Los zapatos que solía usar al salir permanecían en la zapatera. Si no estaba en casa, solo existía otro lugar donde podía estar y no era nada bueno.

Caminó hasta la cocina y sacó del refrigerador los restos de la pasta del día anterior. Buscó el microondas para calentar la cena, pero no lo encontró por ningún lado. Faltaba también la batidora, el juego nuevo de cubiertos y la olla plateada que le había regalado a su madre en su cumpleaños.

Un ruido procedente de la habitación de la otra habitación la alertó. Molesta, intentó abrir la puerta del cuarto hasta que la paciencia se esfumó y terminó derribándola de una patada.

Su madre estaba recostada en la butaca de piel de su cuarto, con la cabeza descolgada y los pies cruzados. Traía la blusa blanca hecha jirones y en el short de mezclilla comenzaba a formarse una mancha amarrilla. No era la primera vez que la veía en tales condiciones.

—Mamá, ¿qué has hecho ahora? —preguntó en un hilo de voz.

—Maya, yo... —Trató de ponerse en pie. Apenas se levantó unos centímetros antes de volver a caer. Maya esperaba impaciente, dando golpecitos con el pie en el suelo.

—¿Qué?

—Tenía que hacerlo, hija. No sabes lo que es necesitar algo con tanta fuerza... que te pierdes a ti misma.

—Eso no es una justificación. ¿Dónde está lo que falta? —replicó Maya.

—Hija, tuve que venderlo —balbuceó—, necesitaba el dinero.

—¡Has vendido todos los equipos de la casa! —gritó— ¡Solo te falta venderte a ti misma!

Su madre bajó la cabeza, avergonzada.

—¿Lo has hecho? —La verdad cayó sobre ella como un balde de agua fría—. ¿Ese es el ejemplo que quieres darme? Tal vez debería irme como papá.

El lamento que salió de su boca hizo que Maya se arrepintiera de sus palabras.

—¿Y si le pides más dinero?

—Deja esa mierda, por favor —suplicó Maya.

—No puedo.

Maya sintió que el alma abandonaba su cuerpo. Harta de nadar contra la corriente, decidió buscar, aunque sea un minuto de paz.

—Continúa revolviéndote en tu miseria, dormiré esta noche fuera de casa.

—¿A dónde vas? —bufó—. No tienes a nadie. Estás destinada a estar sola, al igual que yo.

Maya ignoró sus palabras y se dirigió hacia su habitación.

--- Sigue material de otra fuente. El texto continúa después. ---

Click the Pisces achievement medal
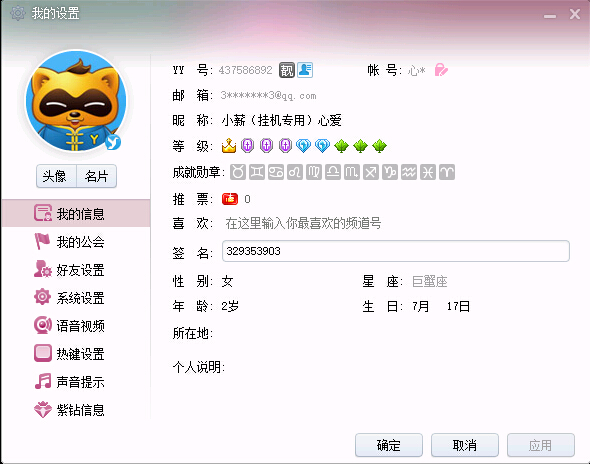 428,172

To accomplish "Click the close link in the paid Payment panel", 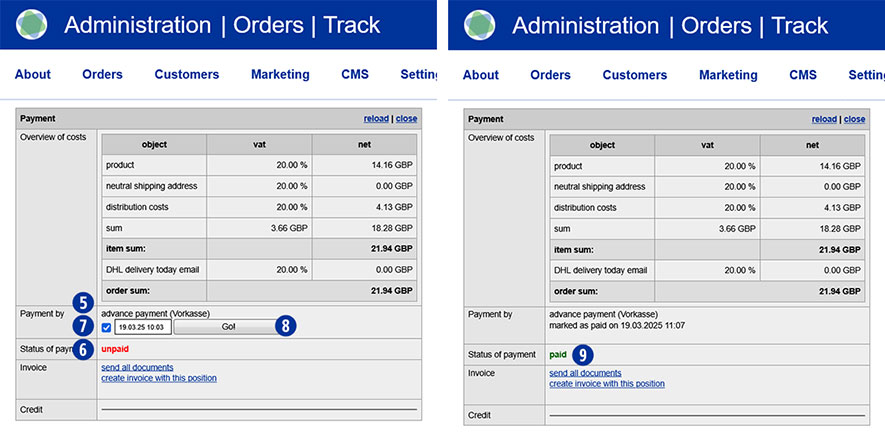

—¡Maya, vuelve ahora! —gritó su madre.

Maya metió en una mochila las prendas más importantes y los cuadernos de la universidad.

—¿Qué estás haciendo, Maya? Ella te necesita —le dije.

Maya se detuvo un momento, luego continuó hasta llenar la mochila.

—Hoy no es un buen día para tus sermones, Titiritero.

Abrió la puerta de la casa, ignorando los gritos de súplica de su madre. Limpió las lágrimas que brotaban de sus ojos con el dorso de la mano y con el corazón aun doliéndole, se subió al autobús. Iba a casa de Elena esa noche. Maya colocó la cabeza en la ventanilla y durante el trayecto se dedicó a observar a los transeúntes, preguntándose cuántos de ellos también vivían en una tormenta.

Un chico de cabello negro recogido en una pequeña cola y ojos lagunares se bajó dos paradas antes que ella. Reconoció las facciones delicadas de su rostro y la nariz afilada de la visita al museo. ¿Cómo se llamaba?, se preguntó mientras lo miraba sentarse cabizbajo en la parada. Por el uniforme de seguridad, se dio cuenta de que trabajaba en el museo y ahora esperaba el trasbordo. ¿Dónde viviría? Maya estaba segura de que no era la primera vez que lo veía en ese recorrido.

—Javi —murmuró tan bajo que apenas se escuchó.

El chico levantó la cabeza, justo cuando el autobús arrancó. Sus ojos se encontraron por breves segundos, pero fue suficiente para reconocerse.

Maya apretó la maleta con fuerzas. ¿Qué haría con su vida a partir de ahora?